From its earliest conception, Swift was built to be fast. Using the incredibly high-performance LLVM compiler, Swift code is transformed into optimized native code that gets the most out of modern hardware. The syntax and standard library have also been tuned to make the most obvious way to write your code also perform the best.
Swift is a successor to both the C and Objective-C languages. It includes low-level primitives such as types, flow control, and operators. It also provides object-oriented features such as classes, protocols, and generics, giving Cocoa and Cocoa Touch developers the performance and power they demand.

Designed for Safety

Swift eliminates entire classes of unsafe code. Variables are always initialized before use, arrays and integers are checked for overflow, and memory is managed automatically. Syntax is tuned to make it easy to define your intent — for example, simple three-character keywords define a variable ( var ) or constant ( let ).
Another safety feature is that by default Swift objects can never be nil. In fact, the Swift compiler will stop you from trying to make or use a nil object with a compile-time error.
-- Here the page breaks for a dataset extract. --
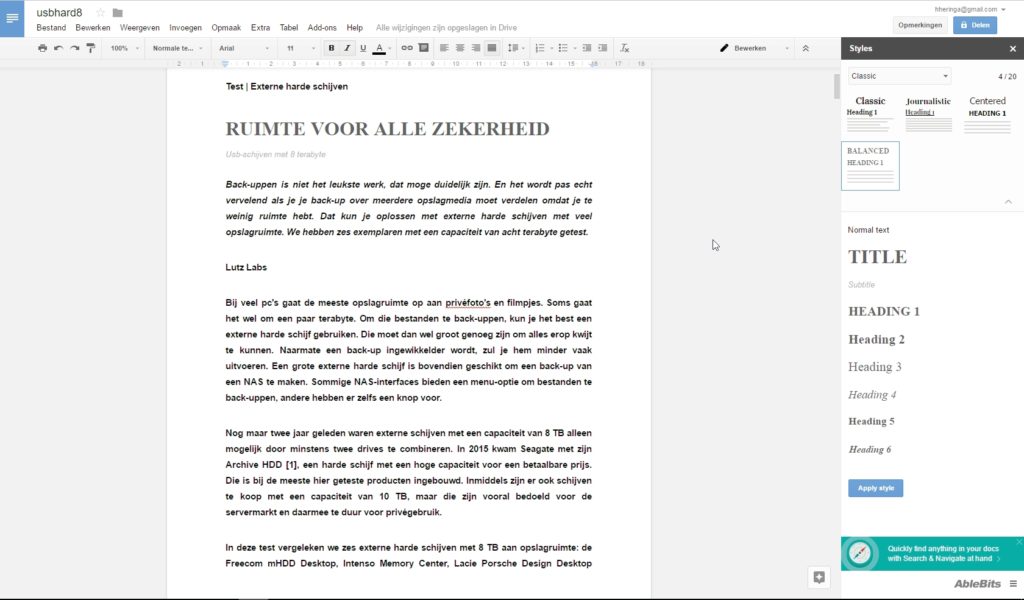Redo the last change
Viewport: 1024px width, 600px height.
pyautogui.click(x=76, y=47)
This makes writing code much cleaner and safer, and prevents a huge category of runtime crashes in your apps. However, there are cases where nil is valid and appropriate. For these situations Swift has an innovative feature known as optionals. An optional may contain nil, but Swift syntax forces you to safely deal with it using the ? syntax to indicate to the compiler you understand the behavior and will handle it safely.

Objective-C Interoperability

You can create an entirely new application with Swift today, or begin using Swift code to implement new features and functionality in your app. Swift code co-exists along side your existing Objective-C files in the same project, with full access to your Objective-C API, making it easy to adopt.